* _What to produce_: Only one stretch of the data below is needed. Output the lines from the one with "Task: Click the Facebook" up to and including the one with "Given: Click the 850nm wavelength value", exactly as they stand.

* _Records provided_:
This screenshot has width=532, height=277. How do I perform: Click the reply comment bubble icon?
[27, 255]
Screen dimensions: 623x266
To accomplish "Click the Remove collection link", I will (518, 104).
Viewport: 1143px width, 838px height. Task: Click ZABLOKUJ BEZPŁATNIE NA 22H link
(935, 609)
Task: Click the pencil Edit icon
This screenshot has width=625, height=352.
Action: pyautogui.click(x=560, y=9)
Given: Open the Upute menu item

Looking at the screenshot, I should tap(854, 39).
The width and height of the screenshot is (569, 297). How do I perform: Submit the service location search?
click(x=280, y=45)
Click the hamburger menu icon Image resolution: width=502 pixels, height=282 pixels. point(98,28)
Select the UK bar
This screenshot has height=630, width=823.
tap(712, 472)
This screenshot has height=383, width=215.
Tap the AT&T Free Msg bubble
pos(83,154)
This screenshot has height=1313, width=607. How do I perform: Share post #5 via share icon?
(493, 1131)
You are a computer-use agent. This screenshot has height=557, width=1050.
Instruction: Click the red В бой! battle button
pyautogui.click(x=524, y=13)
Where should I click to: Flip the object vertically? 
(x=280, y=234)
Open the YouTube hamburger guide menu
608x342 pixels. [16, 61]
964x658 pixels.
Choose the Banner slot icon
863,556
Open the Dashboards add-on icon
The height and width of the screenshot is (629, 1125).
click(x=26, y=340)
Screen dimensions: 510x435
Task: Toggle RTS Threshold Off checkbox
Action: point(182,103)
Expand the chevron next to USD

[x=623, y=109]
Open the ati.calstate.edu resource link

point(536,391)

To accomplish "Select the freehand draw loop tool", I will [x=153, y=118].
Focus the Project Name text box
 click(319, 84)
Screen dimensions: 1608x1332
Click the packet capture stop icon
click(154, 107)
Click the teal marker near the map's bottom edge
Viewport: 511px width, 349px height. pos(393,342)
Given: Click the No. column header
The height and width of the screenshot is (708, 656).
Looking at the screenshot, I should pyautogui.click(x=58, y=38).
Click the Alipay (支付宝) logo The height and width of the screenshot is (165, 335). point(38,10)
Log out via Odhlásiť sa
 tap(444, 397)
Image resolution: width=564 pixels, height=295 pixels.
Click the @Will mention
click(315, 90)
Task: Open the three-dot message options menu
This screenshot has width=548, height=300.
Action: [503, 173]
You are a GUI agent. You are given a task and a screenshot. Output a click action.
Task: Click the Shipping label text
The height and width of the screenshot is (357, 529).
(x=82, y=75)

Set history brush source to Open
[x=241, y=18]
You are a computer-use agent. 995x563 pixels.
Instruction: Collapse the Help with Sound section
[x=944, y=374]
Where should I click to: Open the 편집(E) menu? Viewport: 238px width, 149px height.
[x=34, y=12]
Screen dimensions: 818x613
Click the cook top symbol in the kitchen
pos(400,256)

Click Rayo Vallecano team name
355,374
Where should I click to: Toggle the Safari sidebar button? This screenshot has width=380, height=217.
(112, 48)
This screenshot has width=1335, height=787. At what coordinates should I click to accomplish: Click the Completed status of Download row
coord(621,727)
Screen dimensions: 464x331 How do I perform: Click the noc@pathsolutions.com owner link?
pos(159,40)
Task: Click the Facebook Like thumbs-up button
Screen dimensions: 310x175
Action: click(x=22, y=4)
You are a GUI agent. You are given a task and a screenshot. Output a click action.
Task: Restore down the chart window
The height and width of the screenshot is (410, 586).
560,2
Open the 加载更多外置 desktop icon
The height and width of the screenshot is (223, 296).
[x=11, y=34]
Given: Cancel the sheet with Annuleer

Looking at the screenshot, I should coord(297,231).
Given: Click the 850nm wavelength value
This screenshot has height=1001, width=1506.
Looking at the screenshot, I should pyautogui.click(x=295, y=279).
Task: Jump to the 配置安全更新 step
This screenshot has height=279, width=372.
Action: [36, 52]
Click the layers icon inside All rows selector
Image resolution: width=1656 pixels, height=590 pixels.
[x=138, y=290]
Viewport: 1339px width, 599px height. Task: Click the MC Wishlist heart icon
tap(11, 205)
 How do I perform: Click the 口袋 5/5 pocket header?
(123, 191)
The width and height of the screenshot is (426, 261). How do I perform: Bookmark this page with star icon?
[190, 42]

* _Answer space_:
Task: Click the Facebook Like thumbs-up button
Screen dimensions: 310x175
Action: click(x=22, y=4)
You are a GUI agent. You are given a task and a screenshot. Output a click action.
Task: Restore down the chart window
The height and width of the screenshot is (410, 586).
560,2
Open the 加载更多外置 desktop icon
The height and width of the screenshot is (223, 296).
[x=11, y=34]
Given: Cancel the sheet with Annuleer

Looking at the screenshot, I should coord(297,231).
Given: Click the 850nm wavelength value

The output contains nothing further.